(Gegevensoverzicht)
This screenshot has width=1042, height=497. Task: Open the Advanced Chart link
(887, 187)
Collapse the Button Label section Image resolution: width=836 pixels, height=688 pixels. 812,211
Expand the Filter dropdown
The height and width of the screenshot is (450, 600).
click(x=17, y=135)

▶ **Doel**
Neem de regels uit het gegevensoverzicht letterlijk over, vanaf de regel met "Collapse the Button" tot en met de laatste regel.

▶ **Antwoord op oefening**
Collapse the Button Label section Image resolution: width=836 pixels, height=688 pixels. 812,211
Expand the Filter dropdown
The height and width of the screenshot is (450, 600).
click(x=17, y=135)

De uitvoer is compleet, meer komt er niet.